World
Hormuz Is Mined. The Deal Won't Open It.
Trump called the ceasefire 'massive life support' on May 11 after rejecting Iran's terms. The mines Iran can no longer locate guarantee the strait stays closed regardless of what gets signed.

The Strait of Hormuz shut on February 28, when IRGC forces mined it after US and Israeli airstrikes killed Ali Khamenei.
Before that date, roughly 178 ships transited the strait each day, carrying about 20 million barrels of oil, about a fifth of global seaborne crude. By early March, transits reached near zero. A Kpler snapshot from March 2 counted 984 tankers stranded in the broader Middle East region, about 22% of the global tanker fleet, including 77 VLCCs.
Finding the Exit
A VLCC sailing from Ras Tanura to Rotterdam via Hormuz and Suez makes the round trip in 35 to 45 days. The Cape of Good Hope detour adds 10 to 12 days per leg.
At the VLCC daily charter rate of $180,000 that marked the crisis peak, an extra 12 days costs about $2.2 million in hire alone. War-risk insurance for a $100 million hull moved from roughly $250,000 per transit to between $1 million and $5 million. The additional fuel burn for 10 extra days adds between $600,000 and $900,000.
The total surcharge on a single Gulf-to-Europe voyage: roughly $5 to $8 million above the pre-February baseline.
Bangchak Corporation, a Thai refiner, obtained Iranian clearance in late March to move one tanker through a brief window Iran allowed "friendly" nations to transit. The toll exceeded $1 million per ship; a second Bangchak vessel waited at anchor.
Saudi Arabia diverted crude through its East-West Crude Oil Pipeline to Yanbu. The UAE routed flows through its Abu Dhabi Crude Oil Pipeline to Fujairah. Combined, those two pipelines carry about 9 million barrels per day, less than half what the strait normally moves.
The Ceasefire Math
Pakistan brokered a temporary ceasefire beginning April 8. Iran used the pause to charge tolls exceeding $1 million per vessel; 15 ships passed in the truce's first two days.
The US Navy blockaded Iranian ports on April 13 and struck the Iran-flagged cargo vessel Touska on April 19. Operation Project Freedom, a Navy escort mission, launched May 4. Trump paused it May 6, citing progress toward an agreement.

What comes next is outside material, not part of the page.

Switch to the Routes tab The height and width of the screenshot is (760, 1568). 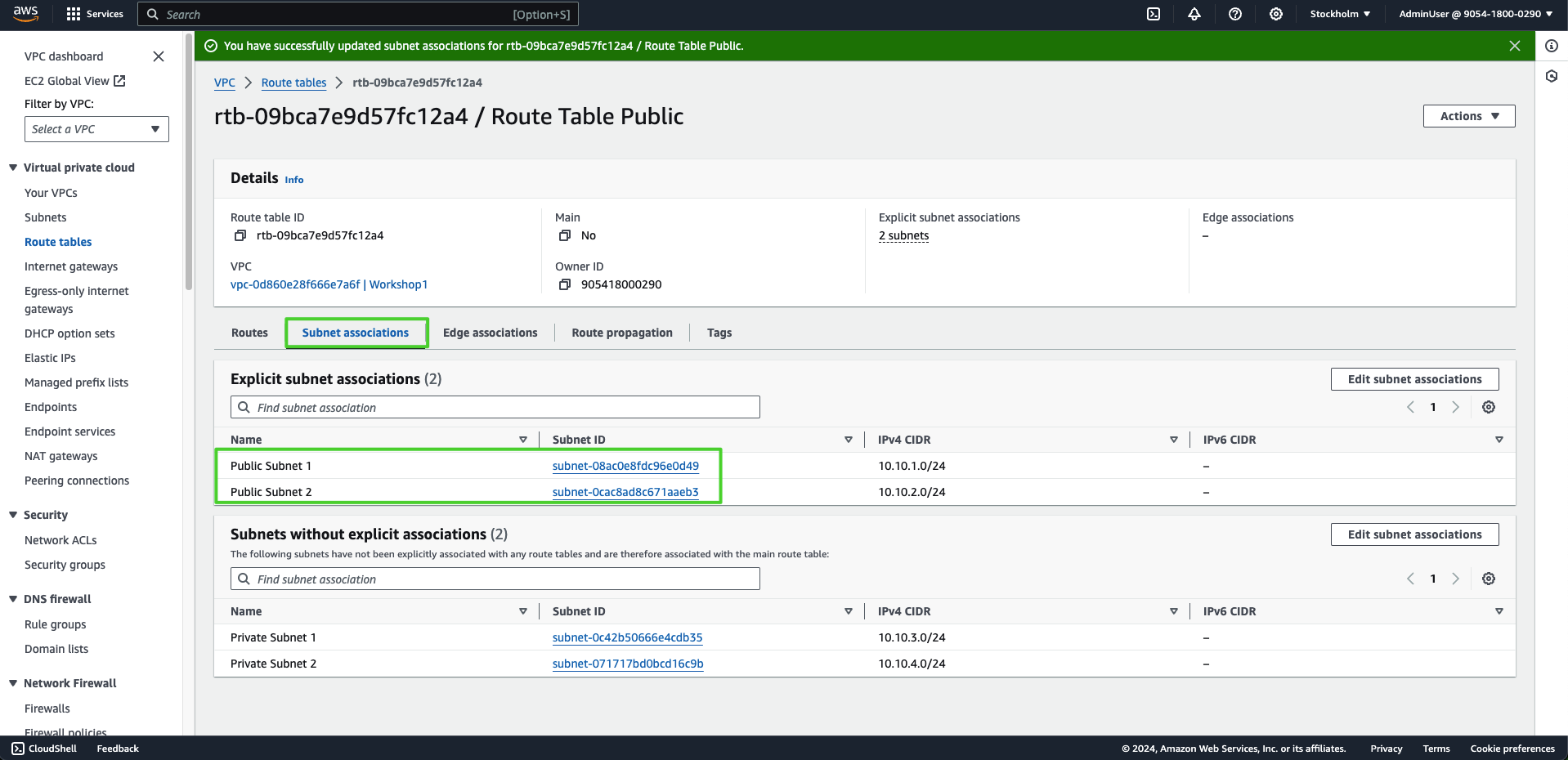click(249, 333)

US and Iranian forces exchanged fire in the strait on May 7. Iran sent its response to the US framework proposal on May 8. Trump rejected it as "totally unacceptable" and described the ceasefire as on "massive life support" on May 11.
No commercial transit has been recorded since May 4. The uranium enrichment moratorium remains the sticking point: Iran offered 5 years, the US demanded 20.
The Clearance Problem
US officials told the New York Times on April 11 that Iran lost track of its mine locations, planted by small fast boats in the dark without systematic position recording. The US estimated clearing the strait takes approximately six months once operations begin.
The six-month clearing estimate points to a reopening no earlier than late 2026. The ceasefire required to begin mine-clearing has not held.
Watch for minesweepers at the strait's entrance. Their presence signals a ceasefire has held long enough for mine-clearing to begin. As of May 11, Trump described the truce as on "massive life support."